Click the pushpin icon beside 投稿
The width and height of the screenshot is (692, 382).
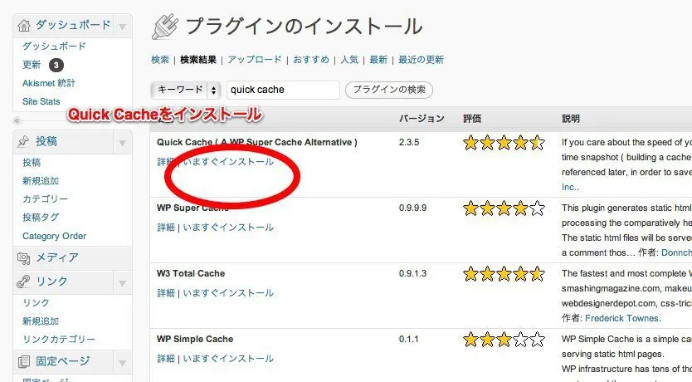click(24, 142)
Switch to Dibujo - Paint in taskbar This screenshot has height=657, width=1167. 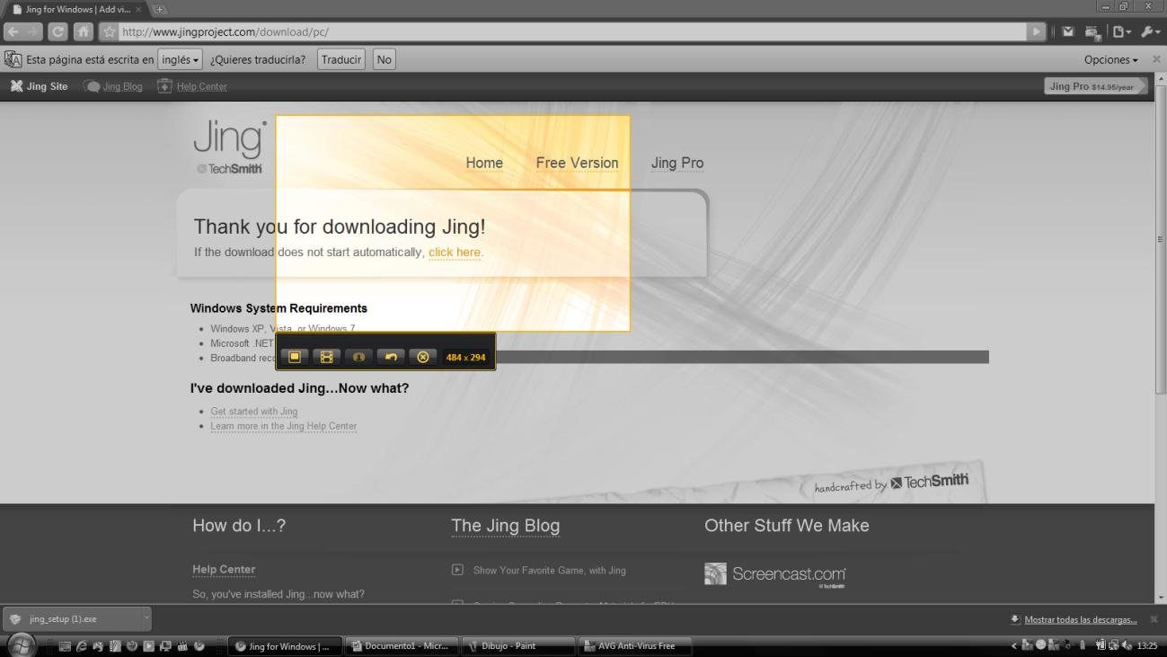517,646
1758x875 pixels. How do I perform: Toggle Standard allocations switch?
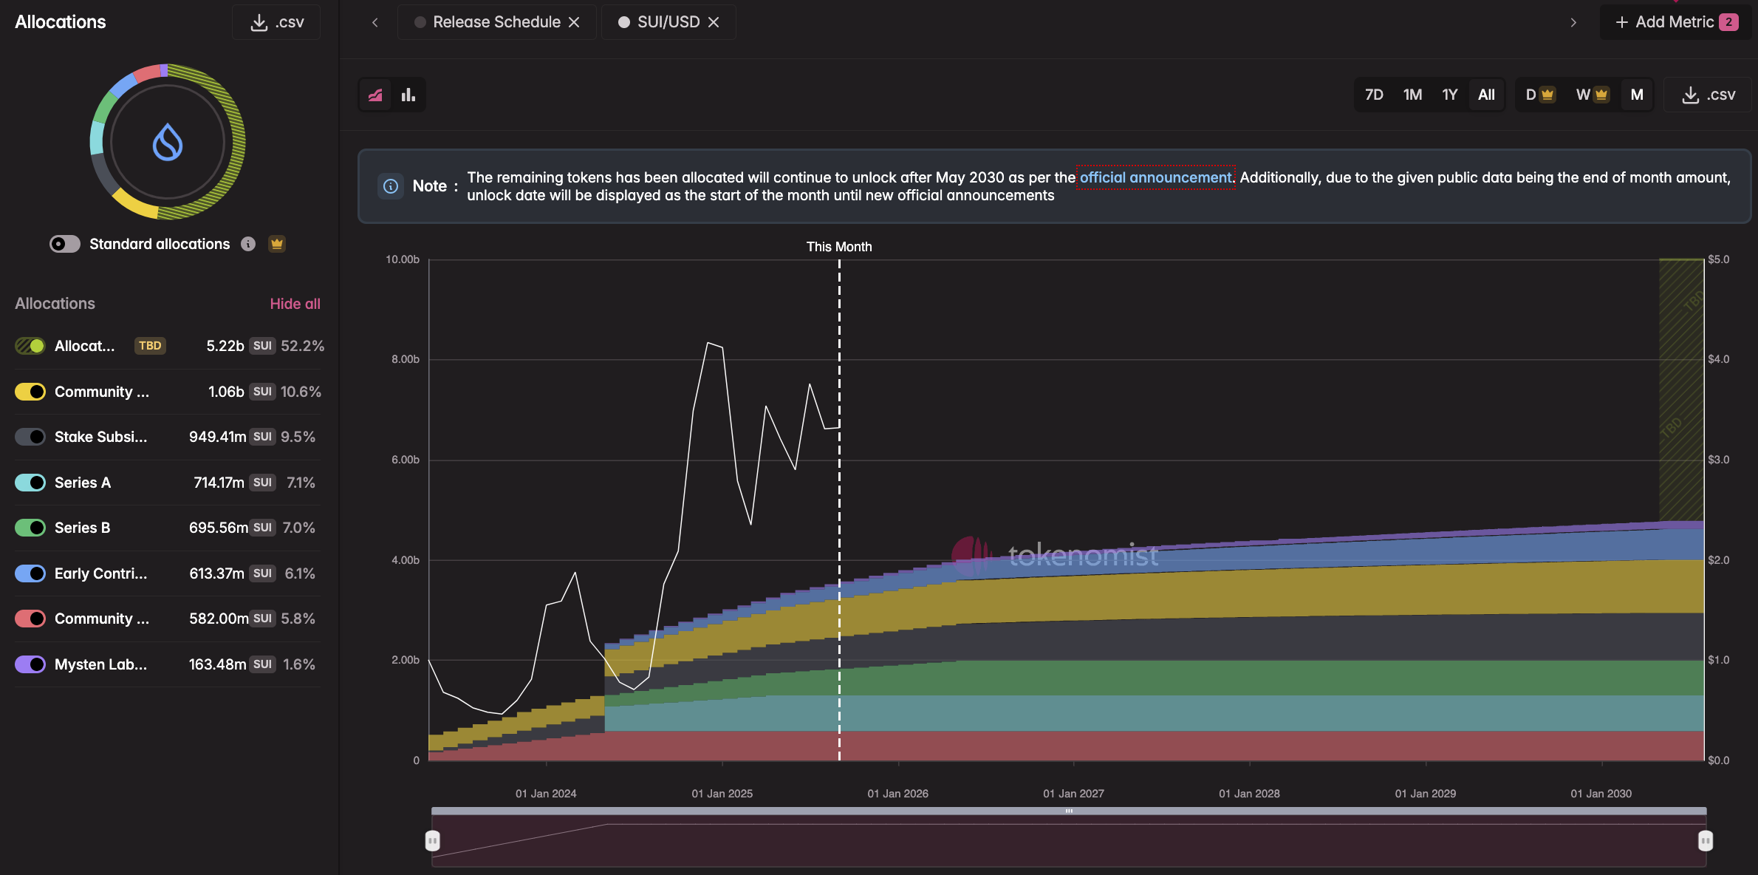coord(65,244)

**THE TASK**: Can you render the items as a JSON list of strings, one string per line, starting at the line that contains "1758x875 pixels. How" and running through the end of the items? Skip blank lines and leave the pictures out.

**REPLY**:
[
  "1758x875 pixels. How do I perform: Toggle Standard allocations switch?",
  "coord(65,244)"
]